╭─ TEXTO PROPUESTO
Si hablamos en términos de ellos y nosotros, es nuestra hybris la que debería asustarnos más ahora.

Personas de tanto prestigio como el antiguo embajador de Israel en Madrid, Shlomo Ben Ami, han impuesto la tesis de que hemos entrado en una guerra entre civilizaciones y culturas.

Diarios bien mesurados por lo general, nada dados al sensacionalismo, abundan en sus editoriales en esa tesis tallada a hachazos.

La hybris inspira esas palabras.

No es verdad que haya una guerra abierta entre la cristiandad y el Islam.

¿Acaso puede pensarse en que anden detrás del atentado salvaje países como Egipto, Marruecos, Kuwait, Turquía, Bosnia o Albania?

¿Serían los muy cristianos Milosevic o Le Pen nuestros héroes y nuestros inspiradores? ¿De verdad deseamos un aliado religioso como Ariel Sharon para combatir al Belcebú que, en palabras del presidente Bush, está detrás de lo sucedido?
╰─
╭─ LISTADO
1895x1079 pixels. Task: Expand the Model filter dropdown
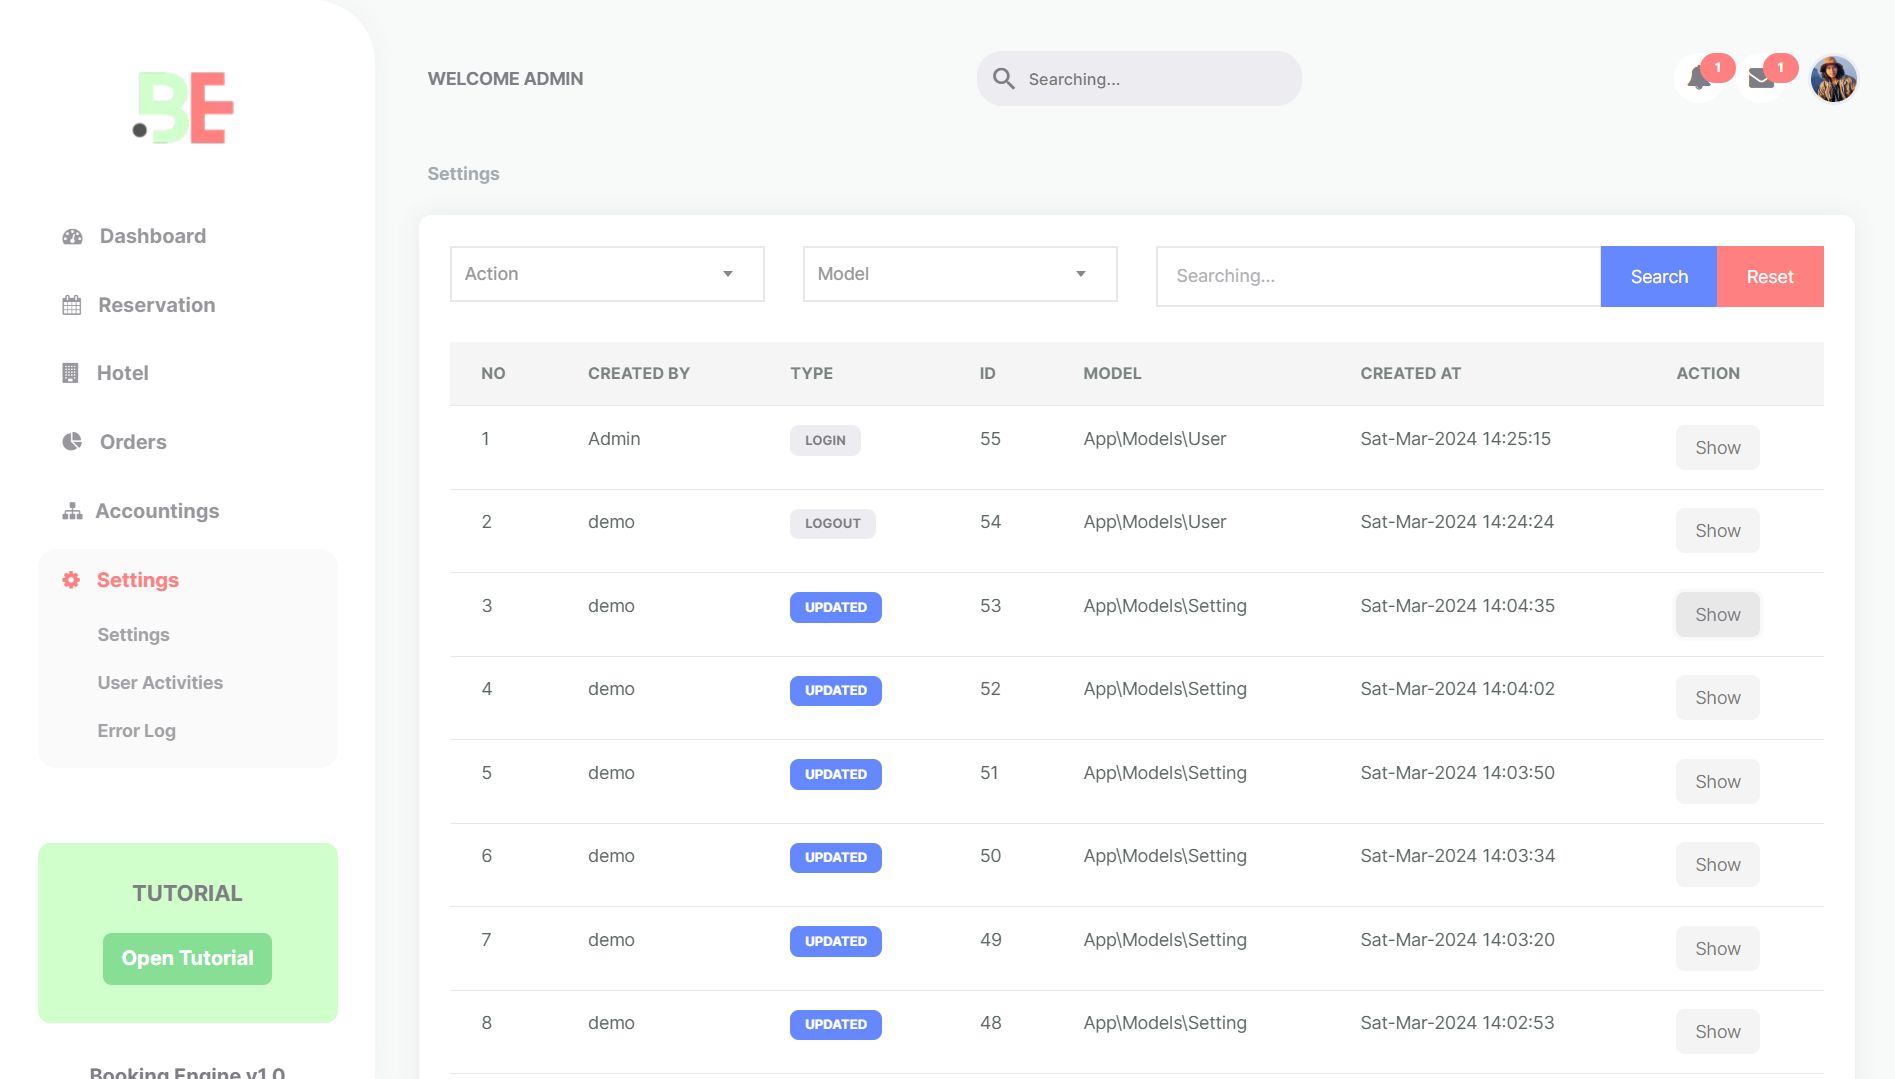(958, 273)
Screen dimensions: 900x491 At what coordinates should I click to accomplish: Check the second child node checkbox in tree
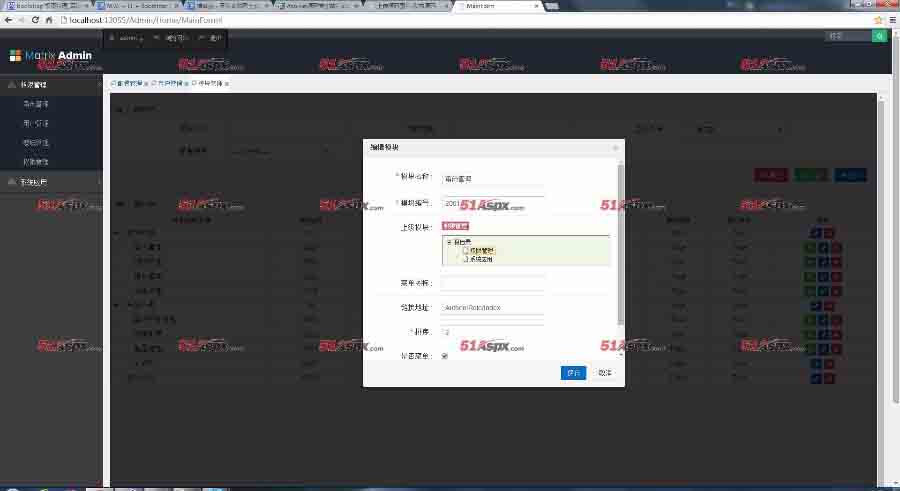pyautogui.click(x=464, y=259)
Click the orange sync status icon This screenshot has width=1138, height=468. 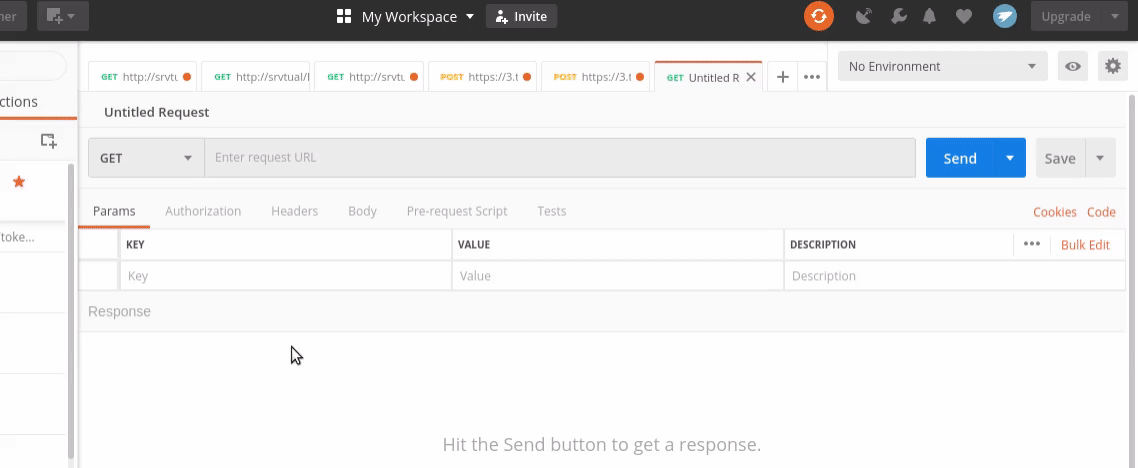click(x=819, y=16)
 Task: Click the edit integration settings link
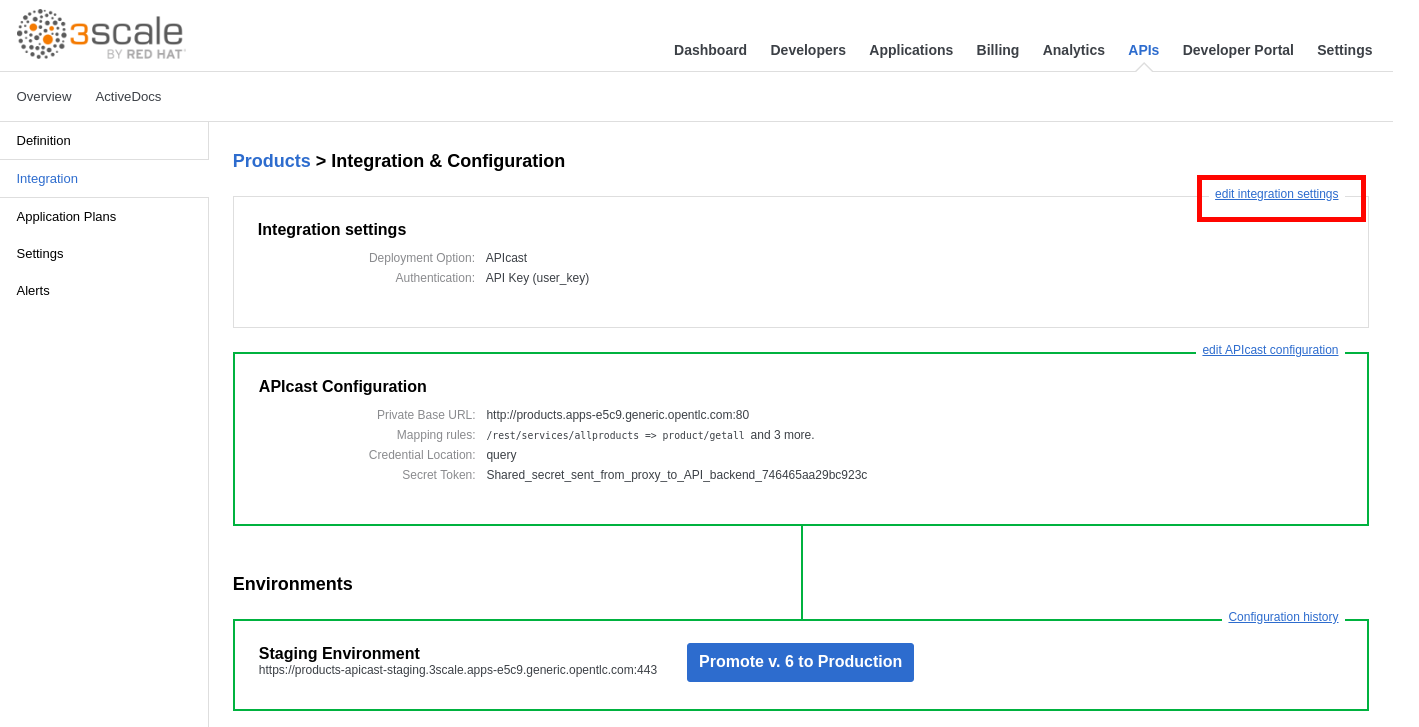tap(1276, 194)
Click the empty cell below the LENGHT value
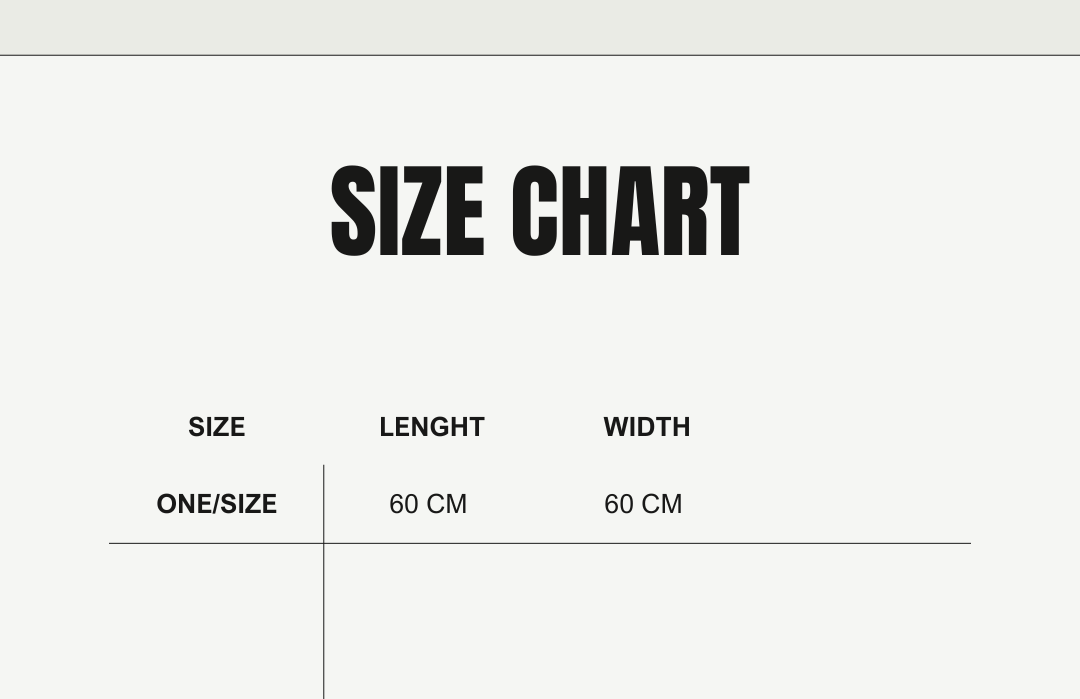 pyautogui.click(x=432, y=620)
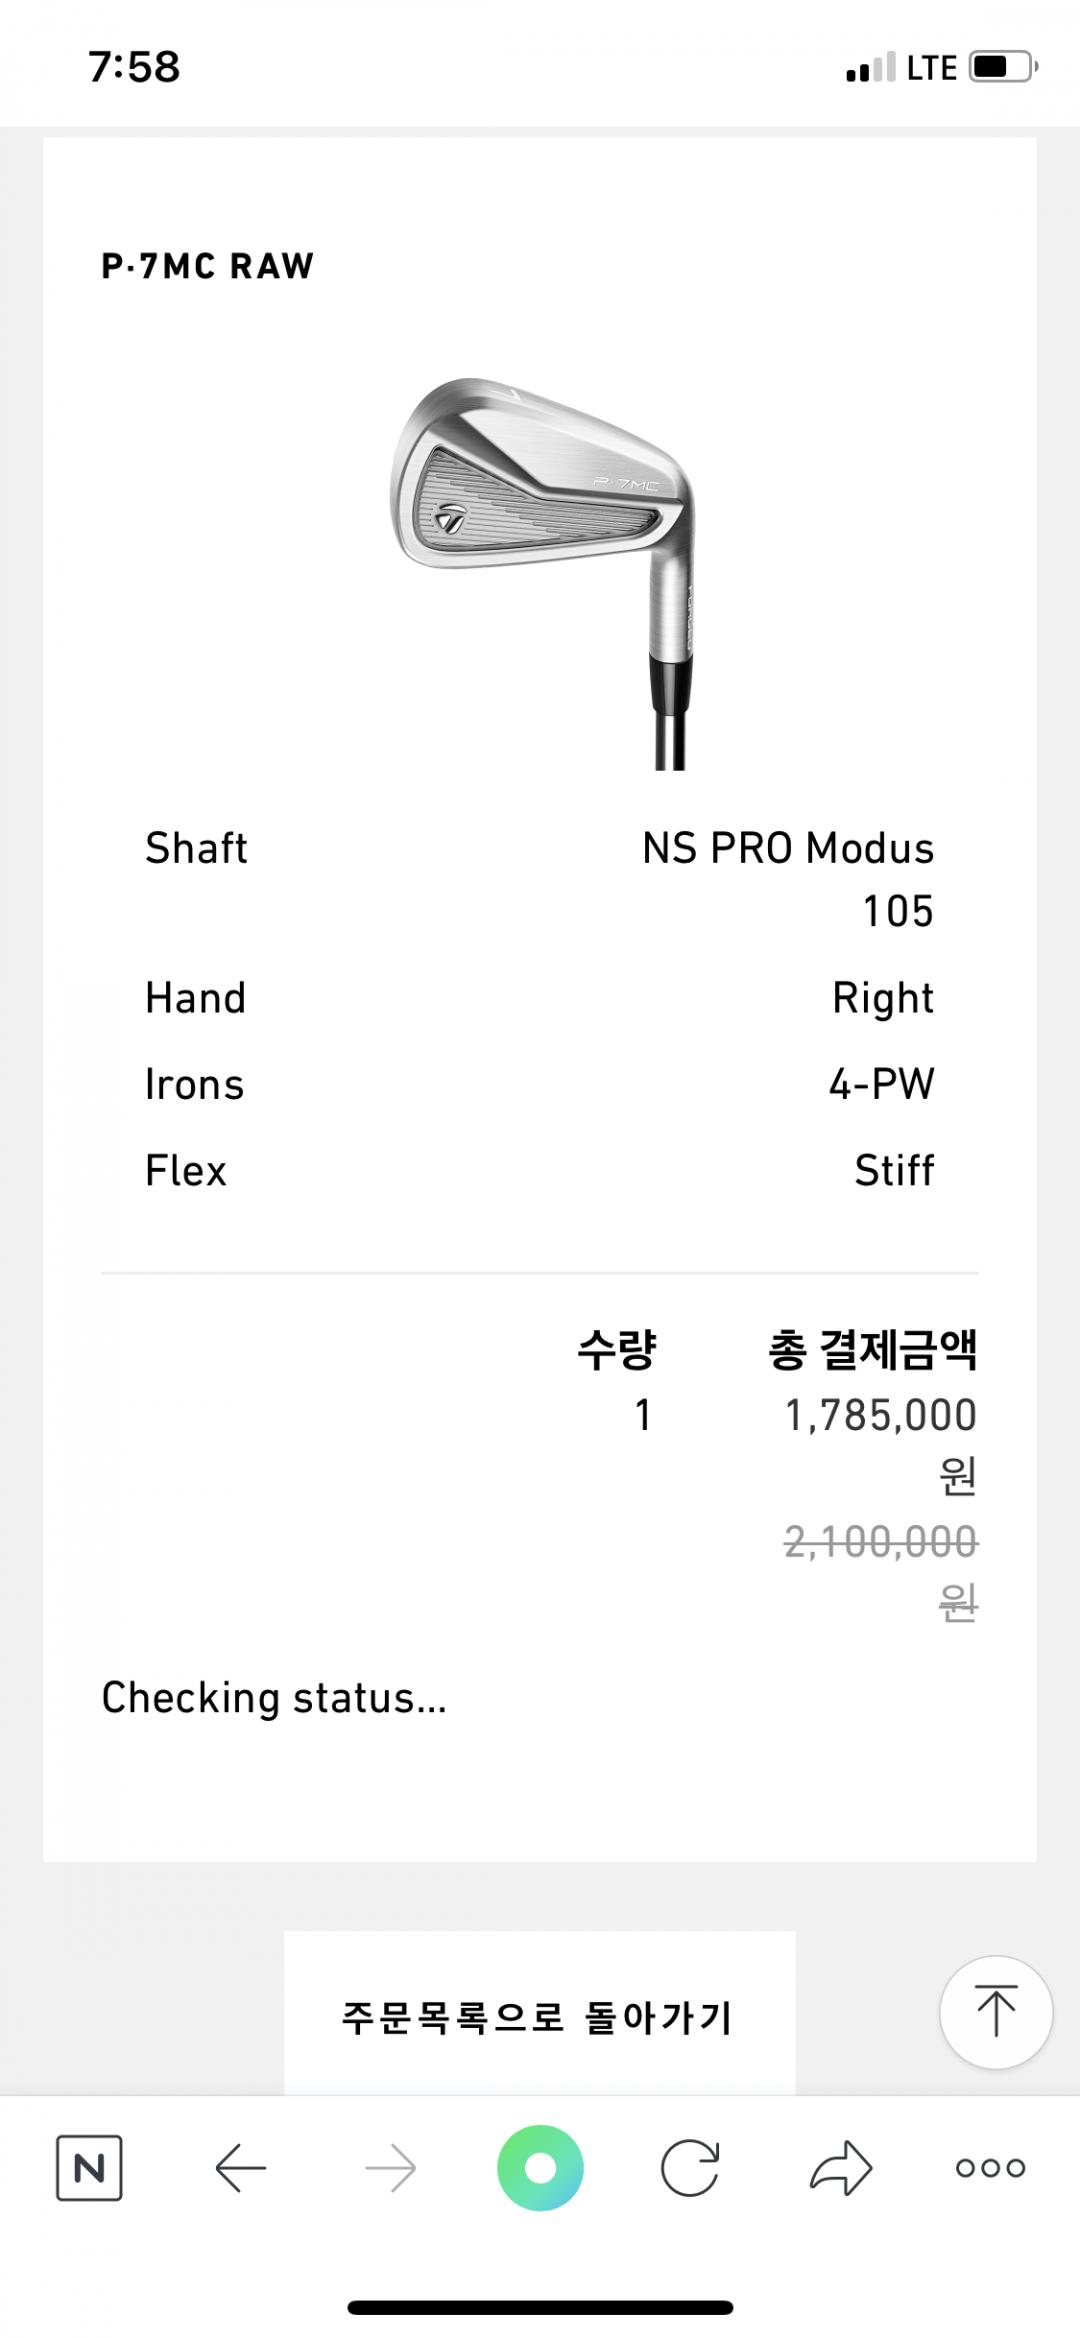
╰─
> ENUNCIADO A: Según el texto sobre la guerra entre civilizaciones, ¿qué cargo había ocupado Shlomo Ben Ami?
> ENUNCIADO B: Explica en qué se apoya el texto sobre la guerra entre civilizaciones para afirmar que no hay una guerra abierta entre la cristiandad y el Islam.
> ENUNCIADO C: Prolonga el texto sobre la guerra entre civilizaciones a partir de su última pregunta.

> RESULTADO A: Había sido embajador de Israel en Madrid.

> RESULTADO B: El texto pregunta si cabe pensar que países como Egipto, Marruecos, Kuwait, Turquía, Bosnia o Albania estén detrás del atentado. También pregunta si figuras muy cristianas como Milosevic o Le Pen serían nuestros héroes, o si queremos como aliado religioso a Ariel Sharon.

> RESULTADO C:
Volver al espíritu de las Cruzadas puede ser una manera rápida de contentar a quienes dudan de la razón de su existir, pero no recuperará esa parte de la civilización y la cultura que dicen está amenazada. Muy al contrario, el alcance de la respuesta que demos, que dé el presidente Bush, será la medida de la parte de civilización que queremos rescatar de las ruinas de las torres derribadas.

Frente a la hybris que llevó a la derrota de la gran nación de entonces, la de los persas, los griegos defendieron la sophrosine, la moderación. Sobre la victoria a cualquier precio, reclamaron la diké, la justicia. Son esos los verdaderos fundamentos de nuestra cultura veintiséis siglos después. Están en peligro, ciertamente, pero no sólo por la lacra terrorista; también por la posible falta de medida a la hora de darle una respuesta.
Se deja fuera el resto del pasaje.